Namun, Samuel tidak tinggal diam. Dia menatap punggung Nata yang semakin menjauh, lalu memutuskan untuk mengikutinya. Langkahnya tenang tapi mantap, tak ingin membiarkan jarak di antara mereka semakin lebar.

"Nata, tunggu!" panggil Samuel, suaranya sedikit serak, memecah keheningan malam di halaman rumah.

Nata tidak menoleh. Dia terus berjalan menuju taman, berharap udara segar bisa mengusir rasa sesak di dadanya. Tapi suara langkah kaki Samuel di belakangnya semakin mendekat, membuat Nata berhenti di bawah pohon besar.

"Apa lagi yang kamu inginkan, Sam?" tanya Nata, suaranya rendah namun tegas, masih memunggungi Samuel.

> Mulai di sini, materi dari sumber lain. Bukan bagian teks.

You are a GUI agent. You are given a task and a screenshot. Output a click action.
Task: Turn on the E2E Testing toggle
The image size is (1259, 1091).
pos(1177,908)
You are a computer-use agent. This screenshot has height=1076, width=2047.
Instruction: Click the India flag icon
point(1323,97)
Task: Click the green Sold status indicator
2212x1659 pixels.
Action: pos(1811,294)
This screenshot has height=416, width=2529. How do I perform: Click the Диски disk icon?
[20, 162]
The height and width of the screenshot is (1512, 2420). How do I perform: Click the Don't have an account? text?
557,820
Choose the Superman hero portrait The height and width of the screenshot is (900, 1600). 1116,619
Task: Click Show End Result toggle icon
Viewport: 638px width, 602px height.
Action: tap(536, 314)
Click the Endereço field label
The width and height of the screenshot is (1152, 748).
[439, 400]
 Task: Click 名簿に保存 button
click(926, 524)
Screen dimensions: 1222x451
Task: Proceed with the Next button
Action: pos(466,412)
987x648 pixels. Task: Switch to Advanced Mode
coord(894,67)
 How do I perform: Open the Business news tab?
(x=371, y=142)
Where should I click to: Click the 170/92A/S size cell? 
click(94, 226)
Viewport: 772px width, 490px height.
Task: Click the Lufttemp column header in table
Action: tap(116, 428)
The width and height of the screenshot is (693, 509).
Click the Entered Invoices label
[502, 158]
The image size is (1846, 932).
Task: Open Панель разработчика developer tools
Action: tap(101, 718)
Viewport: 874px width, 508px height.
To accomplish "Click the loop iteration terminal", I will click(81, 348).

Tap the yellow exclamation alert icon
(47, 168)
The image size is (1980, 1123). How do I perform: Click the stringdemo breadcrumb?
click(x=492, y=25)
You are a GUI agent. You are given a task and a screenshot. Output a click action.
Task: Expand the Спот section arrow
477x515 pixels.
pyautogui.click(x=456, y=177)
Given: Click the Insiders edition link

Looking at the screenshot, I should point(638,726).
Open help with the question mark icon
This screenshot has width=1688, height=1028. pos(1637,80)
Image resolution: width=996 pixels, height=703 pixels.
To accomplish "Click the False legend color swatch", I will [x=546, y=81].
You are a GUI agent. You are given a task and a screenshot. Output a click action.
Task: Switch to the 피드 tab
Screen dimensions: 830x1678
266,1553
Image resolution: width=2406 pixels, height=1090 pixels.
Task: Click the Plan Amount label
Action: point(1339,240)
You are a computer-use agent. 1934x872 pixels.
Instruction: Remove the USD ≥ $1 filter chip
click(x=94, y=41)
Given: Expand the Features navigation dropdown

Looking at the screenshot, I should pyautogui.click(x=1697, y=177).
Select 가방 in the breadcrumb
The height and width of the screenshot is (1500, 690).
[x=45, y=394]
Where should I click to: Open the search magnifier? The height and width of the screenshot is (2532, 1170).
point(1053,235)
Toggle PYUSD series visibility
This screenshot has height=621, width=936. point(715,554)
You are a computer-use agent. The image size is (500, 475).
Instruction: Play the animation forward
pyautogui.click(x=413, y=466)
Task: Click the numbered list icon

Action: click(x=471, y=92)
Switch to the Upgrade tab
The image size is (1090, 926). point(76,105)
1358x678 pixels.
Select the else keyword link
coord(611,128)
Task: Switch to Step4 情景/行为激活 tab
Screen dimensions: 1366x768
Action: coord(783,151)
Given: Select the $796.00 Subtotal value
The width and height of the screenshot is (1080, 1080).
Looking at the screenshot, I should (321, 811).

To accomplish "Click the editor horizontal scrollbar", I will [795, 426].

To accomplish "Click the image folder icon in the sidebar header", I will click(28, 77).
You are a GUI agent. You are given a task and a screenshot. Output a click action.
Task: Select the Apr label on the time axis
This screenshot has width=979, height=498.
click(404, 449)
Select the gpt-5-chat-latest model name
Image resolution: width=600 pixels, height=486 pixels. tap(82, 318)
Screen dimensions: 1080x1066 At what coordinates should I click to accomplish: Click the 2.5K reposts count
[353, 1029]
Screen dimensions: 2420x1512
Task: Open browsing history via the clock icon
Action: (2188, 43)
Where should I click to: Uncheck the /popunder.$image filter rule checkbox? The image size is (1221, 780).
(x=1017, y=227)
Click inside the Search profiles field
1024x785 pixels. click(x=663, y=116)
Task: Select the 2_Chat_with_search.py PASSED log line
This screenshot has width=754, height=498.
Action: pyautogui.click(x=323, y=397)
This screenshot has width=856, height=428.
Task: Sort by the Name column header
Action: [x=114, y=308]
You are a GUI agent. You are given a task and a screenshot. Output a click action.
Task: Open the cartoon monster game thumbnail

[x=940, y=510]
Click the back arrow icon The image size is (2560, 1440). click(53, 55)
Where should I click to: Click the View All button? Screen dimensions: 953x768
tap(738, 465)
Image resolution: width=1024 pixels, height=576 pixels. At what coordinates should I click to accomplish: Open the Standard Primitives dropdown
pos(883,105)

Samuel terdiam sejenak sebelum menjawab, "Aku hanya ingin bicara, Nata. Kita butuh menyelesaikan ini."

"Apa lagi yang harus kita selesaikan?"

"Semuanya Nata."

"Tidak ada yang perlu kita selesaikan kak, semuanya sudah selesai kemarin, Kak."

"Tapi aku nggak mau kita berakhir gitu aja, Nata. Aku tau hanya kamu yang terbaik untuk aku."

Nata tersenyum sinis, dia melihat ke arah Samuel dengan tatapan yang sulit diartikan.

"Terus bagaimana dengan calon istrimu, apa kamu akan meninggalkan nya demi aku?"

"Tentu, aku akan meninggalkan dia agar bisa sama kamu, dia nggak ada apa-apa kalau dibandingkan dengan kamu, Nata. Tolong, kembalilah padaku," mohon Samuel dengan tatapan penuh harap.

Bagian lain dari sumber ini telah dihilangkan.